- The task: Swap "Books" for "Publications" in the material, starting with the line that contains "Translational (686, 288)" and going on through the line that contains "User Portal (1193, 1568)". Return only those lines, with everything else left unchanged.
* start Records *
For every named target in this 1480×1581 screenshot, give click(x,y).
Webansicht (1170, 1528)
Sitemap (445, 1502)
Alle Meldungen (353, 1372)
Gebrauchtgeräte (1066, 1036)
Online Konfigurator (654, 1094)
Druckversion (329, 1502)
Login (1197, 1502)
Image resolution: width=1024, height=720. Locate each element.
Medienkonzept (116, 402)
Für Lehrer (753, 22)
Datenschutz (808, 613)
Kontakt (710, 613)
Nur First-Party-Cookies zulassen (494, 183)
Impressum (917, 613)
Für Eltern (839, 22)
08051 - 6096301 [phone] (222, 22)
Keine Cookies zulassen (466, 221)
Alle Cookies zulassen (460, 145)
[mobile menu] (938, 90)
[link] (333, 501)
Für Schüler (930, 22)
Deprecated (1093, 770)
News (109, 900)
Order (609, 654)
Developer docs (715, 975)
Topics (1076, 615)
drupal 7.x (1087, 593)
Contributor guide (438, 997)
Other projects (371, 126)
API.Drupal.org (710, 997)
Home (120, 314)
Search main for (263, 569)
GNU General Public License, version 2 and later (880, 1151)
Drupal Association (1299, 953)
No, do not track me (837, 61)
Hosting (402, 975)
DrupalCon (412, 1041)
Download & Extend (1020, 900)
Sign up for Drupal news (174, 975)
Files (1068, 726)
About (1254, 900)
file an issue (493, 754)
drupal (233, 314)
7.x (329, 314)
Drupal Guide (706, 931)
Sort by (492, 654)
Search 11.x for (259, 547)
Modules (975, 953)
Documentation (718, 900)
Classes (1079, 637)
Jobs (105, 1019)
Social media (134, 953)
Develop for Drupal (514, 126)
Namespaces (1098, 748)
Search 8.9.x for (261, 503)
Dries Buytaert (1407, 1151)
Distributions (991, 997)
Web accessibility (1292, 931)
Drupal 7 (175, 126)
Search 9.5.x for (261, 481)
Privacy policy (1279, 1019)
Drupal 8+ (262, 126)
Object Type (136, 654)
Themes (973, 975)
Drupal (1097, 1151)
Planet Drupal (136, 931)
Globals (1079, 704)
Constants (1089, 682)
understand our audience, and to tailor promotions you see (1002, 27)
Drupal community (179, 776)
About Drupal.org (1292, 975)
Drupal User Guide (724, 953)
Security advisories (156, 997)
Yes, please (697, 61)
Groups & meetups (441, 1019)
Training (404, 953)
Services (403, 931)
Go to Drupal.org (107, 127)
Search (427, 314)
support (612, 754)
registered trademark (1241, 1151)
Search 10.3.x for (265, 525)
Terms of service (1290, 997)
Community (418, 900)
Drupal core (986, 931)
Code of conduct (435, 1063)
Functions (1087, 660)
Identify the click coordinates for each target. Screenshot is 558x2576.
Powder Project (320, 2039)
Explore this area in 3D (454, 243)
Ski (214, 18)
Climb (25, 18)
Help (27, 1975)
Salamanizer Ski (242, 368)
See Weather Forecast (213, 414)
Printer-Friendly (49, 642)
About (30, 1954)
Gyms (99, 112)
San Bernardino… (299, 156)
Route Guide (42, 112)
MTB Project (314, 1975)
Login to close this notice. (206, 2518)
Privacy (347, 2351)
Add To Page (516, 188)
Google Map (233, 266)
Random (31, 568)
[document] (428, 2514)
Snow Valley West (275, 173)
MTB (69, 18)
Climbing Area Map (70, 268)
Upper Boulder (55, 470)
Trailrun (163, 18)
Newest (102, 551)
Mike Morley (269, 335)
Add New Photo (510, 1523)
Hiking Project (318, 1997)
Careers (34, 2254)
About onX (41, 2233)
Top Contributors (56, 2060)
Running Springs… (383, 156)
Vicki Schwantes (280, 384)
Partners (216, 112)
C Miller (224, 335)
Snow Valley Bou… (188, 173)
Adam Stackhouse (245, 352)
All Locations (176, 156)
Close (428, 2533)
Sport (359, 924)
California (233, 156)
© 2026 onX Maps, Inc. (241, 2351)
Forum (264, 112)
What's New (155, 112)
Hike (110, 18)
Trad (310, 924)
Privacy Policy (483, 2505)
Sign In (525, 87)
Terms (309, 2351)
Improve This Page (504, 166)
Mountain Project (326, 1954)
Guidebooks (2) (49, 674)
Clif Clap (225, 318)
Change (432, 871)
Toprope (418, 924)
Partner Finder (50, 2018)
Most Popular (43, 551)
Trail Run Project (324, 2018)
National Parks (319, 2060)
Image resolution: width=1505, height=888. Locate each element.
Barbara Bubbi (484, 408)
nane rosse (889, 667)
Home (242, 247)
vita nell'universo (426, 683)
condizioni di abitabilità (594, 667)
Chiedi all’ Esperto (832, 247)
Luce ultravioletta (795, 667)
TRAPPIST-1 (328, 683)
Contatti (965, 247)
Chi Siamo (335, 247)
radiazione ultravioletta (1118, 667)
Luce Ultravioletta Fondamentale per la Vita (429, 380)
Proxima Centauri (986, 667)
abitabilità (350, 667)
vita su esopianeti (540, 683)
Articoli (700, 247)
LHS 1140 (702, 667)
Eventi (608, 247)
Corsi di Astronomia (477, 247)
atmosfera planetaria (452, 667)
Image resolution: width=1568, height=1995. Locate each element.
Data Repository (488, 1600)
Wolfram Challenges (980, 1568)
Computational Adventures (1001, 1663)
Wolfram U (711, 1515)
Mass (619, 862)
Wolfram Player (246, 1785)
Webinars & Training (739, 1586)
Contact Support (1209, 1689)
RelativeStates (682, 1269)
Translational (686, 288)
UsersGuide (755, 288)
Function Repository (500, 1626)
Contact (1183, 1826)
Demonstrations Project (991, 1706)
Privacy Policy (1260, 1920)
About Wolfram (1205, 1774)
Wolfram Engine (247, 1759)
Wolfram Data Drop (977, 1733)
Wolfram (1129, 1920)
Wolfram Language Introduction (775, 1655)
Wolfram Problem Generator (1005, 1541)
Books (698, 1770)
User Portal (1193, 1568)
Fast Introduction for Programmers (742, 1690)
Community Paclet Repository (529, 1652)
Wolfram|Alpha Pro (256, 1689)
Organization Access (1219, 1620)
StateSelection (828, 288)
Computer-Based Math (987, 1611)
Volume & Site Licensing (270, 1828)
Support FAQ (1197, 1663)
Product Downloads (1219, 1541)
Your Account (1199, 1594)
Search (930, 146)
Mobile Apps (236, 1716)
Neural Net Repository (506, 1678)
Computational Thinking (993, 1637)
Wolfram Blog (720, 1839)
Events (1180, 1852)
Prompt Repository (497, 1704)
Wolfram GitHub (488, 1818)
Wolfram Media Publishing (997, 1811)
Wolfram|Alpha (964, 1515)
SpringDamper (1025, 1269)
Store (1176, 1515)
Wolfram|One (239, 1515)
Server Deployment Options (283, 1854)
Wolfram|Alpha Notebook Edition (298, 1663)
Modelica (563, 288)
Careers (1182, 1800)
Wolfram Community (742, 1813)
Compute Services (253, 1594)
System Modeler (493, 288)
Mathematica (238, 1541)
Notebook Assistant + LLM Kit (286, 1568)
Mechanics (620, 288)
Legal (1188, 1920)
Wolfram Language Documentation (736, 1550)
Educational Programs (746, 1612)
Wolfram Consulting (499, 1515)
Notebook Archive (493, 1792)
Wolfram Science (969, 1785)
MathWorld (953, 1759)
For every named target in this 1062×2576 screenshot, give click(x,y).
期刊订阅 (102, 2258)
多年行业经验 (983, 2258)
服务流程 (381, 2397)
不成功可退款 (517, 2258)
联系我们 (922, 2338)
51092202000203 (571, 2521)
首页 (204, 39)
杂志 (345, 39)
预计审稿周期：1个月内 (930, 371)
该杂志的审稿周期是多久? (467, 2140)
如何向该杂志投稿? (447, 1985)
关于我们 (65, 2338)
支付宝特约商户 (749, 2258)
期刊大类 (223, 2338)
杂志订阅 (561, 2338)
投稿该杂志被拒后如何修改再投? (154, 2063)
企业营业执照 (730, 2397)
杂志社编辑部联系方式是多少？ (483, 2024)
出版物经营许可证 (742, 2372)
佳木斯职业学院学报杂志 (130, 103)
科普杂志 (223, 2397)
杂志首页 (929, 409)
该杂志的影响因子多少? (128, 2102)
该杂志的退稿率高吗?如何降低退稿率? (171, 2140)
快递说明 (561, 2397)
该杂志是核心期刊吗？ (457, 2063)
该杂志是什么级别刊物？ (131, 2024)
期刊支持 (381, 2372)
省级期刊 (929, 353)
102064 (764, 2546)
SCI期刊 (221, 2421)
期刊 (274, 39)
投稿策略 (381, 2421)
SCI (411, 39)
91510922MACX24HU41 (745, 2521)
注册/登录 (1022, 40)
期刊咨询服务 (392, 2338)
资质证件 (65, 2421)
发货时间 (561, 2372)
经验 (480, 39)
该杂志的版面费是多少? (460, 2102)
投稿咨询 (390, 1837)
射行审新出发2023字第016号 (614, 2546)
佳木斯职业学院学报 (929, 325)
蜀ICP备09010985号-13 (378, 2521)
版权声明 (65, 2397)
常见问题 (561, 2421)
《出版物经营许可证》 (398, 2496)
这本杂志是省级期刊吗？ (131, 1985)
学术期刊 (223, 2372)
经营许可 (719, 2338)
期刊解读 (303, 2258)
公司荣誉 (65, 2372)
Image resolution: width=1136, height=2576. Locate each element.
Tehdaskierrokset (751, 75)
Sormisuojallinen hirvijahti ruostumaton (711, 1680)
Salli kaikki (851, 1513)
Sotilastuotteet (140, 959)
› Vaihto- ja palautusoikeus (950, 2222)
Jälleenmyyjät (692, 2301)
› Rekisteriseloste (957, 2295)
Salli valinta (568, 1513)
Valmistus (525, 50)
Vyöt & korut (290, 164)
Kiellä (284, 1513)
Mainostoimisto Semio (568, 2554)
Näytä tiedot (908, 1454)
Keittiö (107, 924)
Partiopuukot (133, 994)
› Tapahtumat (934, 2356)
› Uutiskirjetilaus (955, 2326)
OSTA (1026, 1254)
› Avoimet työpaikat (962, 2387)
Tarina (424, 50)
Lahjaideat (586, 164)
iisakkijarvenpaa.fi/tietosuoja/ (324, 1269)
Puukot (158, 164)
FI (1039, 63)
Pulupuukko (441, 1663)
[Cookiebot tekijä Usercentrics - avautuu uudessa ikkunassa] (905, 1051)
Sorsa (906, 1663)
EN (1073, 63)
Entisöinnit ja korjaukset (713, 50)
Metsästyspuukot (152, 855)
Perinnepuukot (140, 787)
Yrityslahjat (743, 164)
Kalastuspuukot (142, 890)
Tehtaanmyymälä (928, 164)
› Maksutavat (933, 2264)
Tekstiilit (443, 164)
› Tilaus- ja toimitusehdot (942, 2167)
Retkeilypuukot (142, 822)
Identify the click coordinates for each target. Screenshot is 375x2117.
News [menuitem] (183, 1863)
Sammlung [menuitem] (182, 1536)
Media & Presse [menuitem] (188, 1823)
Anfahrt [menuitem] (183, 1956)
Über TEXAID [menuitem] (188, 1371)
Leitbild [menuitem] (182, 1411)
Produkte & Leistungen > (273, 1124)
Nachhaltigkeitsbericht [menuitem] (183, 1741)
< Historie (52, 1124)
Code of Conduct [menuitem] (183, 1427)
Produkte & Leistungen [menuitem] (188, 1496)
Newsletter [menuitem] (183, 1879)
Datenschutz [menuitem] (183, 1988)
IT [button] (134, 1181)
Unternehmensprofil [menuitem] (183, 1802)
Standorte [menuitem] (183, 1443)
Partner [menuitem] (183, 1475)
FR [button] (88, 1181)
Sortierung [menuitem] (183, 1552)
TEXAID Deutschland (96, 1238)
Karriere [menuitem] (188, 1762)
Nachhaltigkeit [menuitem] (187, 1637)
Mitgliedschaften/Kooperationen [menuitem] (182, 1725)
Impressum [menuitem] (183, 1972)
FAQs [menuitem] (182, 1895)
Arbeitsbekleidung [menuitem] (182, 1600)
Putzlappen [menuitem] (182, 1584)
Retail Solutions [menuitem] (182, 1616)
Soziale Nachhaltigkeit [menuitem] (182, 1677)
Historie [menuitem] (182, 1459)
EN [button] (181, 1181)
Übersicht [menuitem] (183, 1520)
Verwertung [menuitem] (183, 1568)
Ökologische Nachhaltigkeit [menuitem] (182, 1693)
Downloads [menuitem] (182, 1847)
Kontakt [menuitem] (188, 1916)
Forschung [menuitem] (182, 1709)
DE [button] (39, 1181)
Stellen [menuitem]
* end Records *
- Expected answer:
Translational (686, 288)
UsersGuide (755, 288)
Function Repository (500, 1626)
Contact (1183, 1826)
Demonstrations Project (991, 1706)
Privacy Policy (1260, 1920)
About Wolfram (1205, 1774)
Wolfram Engine (247, 1759)
Wolfram Data Drop (977, 1733)
Wolfram (1129, 1920)
Wolfram Language Introduction (775, 1655)
Wolfram Problem Generator (1005, 1541)
Publications (698, 1770)
User Portal (1193, 1568)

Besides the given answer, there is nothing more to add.